Genel siyasette iktidar ve ana muhalefet partileri arasındaki iddia ve bu iddiaların getirdiği söz düellolarını yoğunca yaşadığımız bir siyasi dönemdeyiz.
Partilerin vatandaşlara, ülke yönetimine talip olmalarını farklı üsluplarla gündeme getirmelerinin yanı sıra, iktidarın muhalefete, muhalefetin de iktidara yaptıkları eleştirileri her daim izliyoruz.
Gelin görün ki, bu anlayış Muğla ilinde böyle işlemiyor. Genel siyasetteki eleştirel yaklaşımlar, maalesef yerel siyasette vücut bulmuş değil.
Nasıl olsun ki?
Bırakın kamu zararı oluşturan işleri, işe alımlarda bile ortaklık söz konusu.

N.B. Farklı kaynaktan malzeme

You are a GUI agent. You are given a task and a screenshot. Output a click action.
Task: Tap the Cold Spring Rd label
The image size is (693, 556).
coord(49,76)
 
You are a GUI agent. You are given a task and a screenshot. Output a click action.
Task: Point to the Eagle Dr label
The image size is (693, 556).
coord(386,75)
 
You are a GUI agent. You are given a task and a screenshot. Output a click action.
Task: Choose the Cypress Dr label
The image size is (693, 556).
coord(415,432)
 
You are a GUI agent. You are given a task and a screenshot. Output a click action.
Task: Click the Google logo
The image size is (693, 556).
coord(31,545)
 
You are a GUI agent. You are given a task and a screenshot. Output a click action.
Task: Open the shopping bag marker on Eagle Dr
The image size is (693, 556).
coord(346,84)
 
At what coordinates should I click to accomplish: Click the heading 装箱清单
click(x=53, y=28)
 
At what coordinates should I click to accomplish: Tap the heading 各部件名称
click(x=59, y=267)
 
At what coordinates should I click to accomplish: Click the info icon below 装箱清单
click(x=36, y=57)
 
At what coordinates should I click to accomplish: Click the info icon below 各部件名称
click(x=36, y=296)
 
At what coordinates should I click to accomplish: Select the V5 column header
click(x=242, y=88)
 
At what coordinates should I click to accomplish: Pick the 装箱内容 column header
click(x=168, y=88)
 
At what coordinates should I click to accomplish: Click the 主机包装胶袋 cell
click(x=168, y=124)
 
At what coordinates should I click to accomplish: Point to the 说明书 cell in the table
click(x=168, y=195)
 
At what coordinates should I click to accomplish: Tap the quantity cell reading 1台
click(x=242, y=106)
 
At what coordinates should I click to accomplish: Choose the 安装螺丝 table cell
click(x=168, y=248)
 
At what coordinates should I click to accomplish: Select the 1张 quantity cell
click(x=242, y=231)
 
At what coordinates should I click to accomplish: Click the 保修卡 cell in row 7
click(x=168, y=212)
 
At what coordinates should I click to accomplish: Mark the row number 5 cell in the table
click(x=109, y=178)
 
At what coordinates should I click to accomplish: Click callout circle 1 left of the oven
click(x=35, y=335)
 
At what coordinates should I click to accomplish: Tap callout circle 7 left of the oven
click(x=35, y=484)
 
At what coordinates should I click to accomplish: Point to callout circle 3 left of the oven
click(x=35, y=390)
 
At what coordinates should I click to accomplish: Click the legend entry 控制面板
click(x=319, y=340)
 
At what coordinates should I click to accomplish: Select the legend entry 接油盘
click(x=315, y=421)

İktidarın Muğla’daki mensuplarının yakınları, muhalefetin işlerliğindeki kadrolarda, muhalefetin yakın eş, dost ve akrabaları, iktidarın işlerlik alanındaki kurumlarda.
Al gülüm ver gülüm.
Kuyruklar birbirine değer nitelikte.
Bu durumu Muğla’da sokakta gezen vatandaş bile biliyor ama sadece biliyor.
Bilmesine rağmen, gönlünü verdiği siyasi anlayışa aidiyet duygusunu yaşamaya devam ediyor.
Bu sözünü ettiğimiz kadrolara yerleştirenlerin kaçının, yerleştirildikleri işe ihtiyacı olup olmadığı da başka bir muamma.
Sizin anlayacağınız köşeler tutulmuş.
Vatandaşın ihtiyacı olan hizmet, ikinci planda.
Hal böyle olunca da, partilerin Muğla teşkilatlarında görev yapan yöneticilerden ses soluk çıkmıyor.
Kamu vicdanını sızlatan ne kadar gelişme yaşanırsa, bizim Muğla siyaseti sessiz.
İktidardakiler muhalefetten, muhalefettekiler iktidardan torpilli.
Genel siyasetin iktidarı, Muğla ilinde muhalefette olmasına rağmen, yerel iktidara muhalefet etmek gibi bir derdi yok.
Ülke siyasetinde muhalefette yer alan yapının Muğla yerelinde elde ettiği iktidar yapısı ise, genel siyasetteki iktidarın yereldeki muhalefet yapısına ara ara cevap yetiştirmek dışında bir derdi yok.
Herkes halinden memnun.
Süreçler, göz boyar derecede yapılan açıklamalar ve kısa metrajlı kayıkçı kavgaları dışına çıkamıyor.
Bu konunun özeti şu;
Ortada bir tiyatro var ve o tiyatro sahne önünde oynanıyor.
Arkada ise, alan memnun, veren memnun.
Oysaki memlekette siyasilerin vazife alanlarına giren ve ortaya çıkarabilecekleri bir o kadar da sorun varken…
Bu durumda vah vatandaşın haline.
Sıra vatandaşa gelirse, ya hizmet bekleyecekler, ya çocuklarını, ya da kendilerini işe aldırabilecekler.
Ara ara saman alevi gibi parlayan kayıkçı kavgaları yapılıyor gibi görünse de, onlar ermiş murada, biz çıkalım kerevetine.
O zaman soralım…
Ülkedeki genel siyasetinin merkezi durumundaki iktidar ve muhalefet partilerinin Muğla’daki teşkilatları için Muğla ili, ticari alan mı, siyasi alan mı?
Sanırım herkesin bildiği bu sorunun cevabını, yaşanan ve ortaya çıkan gelişmeler doğruluyor.